Items listed in a dataset:
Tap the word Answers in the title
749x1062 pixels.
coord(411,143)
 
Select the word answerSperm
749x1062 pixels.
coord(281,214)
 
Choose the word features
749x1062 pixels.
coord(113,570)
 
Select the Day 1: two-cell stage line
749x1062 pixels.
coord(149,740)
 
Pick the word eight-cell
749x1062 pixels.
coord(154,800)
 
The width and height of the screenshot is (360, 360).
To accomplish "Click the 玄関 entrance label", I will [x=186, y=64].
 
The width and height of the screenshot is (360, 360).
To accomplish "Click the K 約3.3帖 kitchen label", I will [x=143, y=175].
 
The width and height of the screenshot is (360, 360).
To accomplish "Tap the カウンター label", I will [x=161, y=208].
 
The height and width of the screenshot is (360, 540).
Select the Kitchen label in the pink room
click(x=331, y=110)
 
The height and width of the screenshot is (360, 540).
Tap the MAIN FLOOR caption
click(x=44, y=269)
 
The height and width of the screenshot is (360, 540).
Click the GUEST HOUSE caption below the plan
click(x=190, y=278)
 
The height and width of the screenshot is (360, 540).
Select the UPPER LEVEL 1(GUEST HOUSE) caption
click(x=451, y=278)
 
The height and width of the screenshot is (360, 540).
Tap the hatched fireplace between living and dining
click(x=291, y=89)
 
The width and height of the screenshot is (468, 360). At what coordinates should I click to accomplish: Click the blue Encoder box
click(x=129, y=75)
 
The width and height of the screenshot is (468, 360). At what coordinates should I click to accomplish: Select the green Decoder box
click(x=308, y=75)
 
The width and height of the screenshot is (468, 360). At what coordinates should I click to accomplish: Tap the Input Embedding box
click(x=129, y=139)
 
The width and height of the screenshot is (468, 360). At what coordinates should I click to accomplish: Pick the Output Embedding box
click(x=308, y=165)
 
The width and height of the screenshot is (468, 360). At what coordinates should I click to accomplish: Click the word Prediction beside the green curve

» Short problem:
Copy the records from the line containing "Pick the word eight-cell" through the end, requests included, and shift every coordinate in the answers by -20.

» Solution for this problem:
Pick the word eight-cell
749x1062 pixels.
coord(134,780)
 
The width and height of the screenshot is (360, 360).
To accomplish "Click the 玄関 entrance label", I will [x=166, y=44].
 
The width and height of the screenshot is (360, 360).
To accomplish "Click the K 約3.3帖 kitchen label", I will [x=123, y=155].
 
The width and height of the screenshot is (360, 360).
To accomplish "Tap the カウンター label", I will [x=141, y=188].
 
The height and width of the screenshot is (360, 540).
Select the Kitchen label in the pink room
click(x=311, y=90)
 
The height and width of the screenshot is (360, 540).
Tap the MAIN FLOOR caption
click(x=24, y=249)
 
The height and width of the screenshot is (360, 540).
Click the GUEST HOUSE caption below the plan
click(x=170, y=258)
 
The height and width of the screenshot is (360, 540).
Select the UPPER LEVEL 1(GUEST HOUSE) caption
click(x=431, y=258)
 
The height and width of the screenshot is (360, 540).
Tap the hatched fireplace between living and dining
click(x=271, y=69)
 
The width and height of the screenshot is (468, 360). At what coordinates should I click to accomplish: Click the blue Encoder box
click(x=109, y=55)
 
The width and height of the screenshot is (468, 360). At what coordinates should I click to accomplish: Select the green Decoder box
click(x=288, y=55)
 
The width and height of the screenshot is (468, 360). At what coordinates should I click to accomplish: Tap the Input Embedding box
click(x=109, y=119)
 
The width and height of the screenshot is (468, 360). At what coordinates should I click to accomplish: Pick the Output Embedding box
click(x=288, y=145)
 
The width and height of the screenshot is (468, 360). At what coordinates should I click to accomplish: Click the word Prediction beside the green curve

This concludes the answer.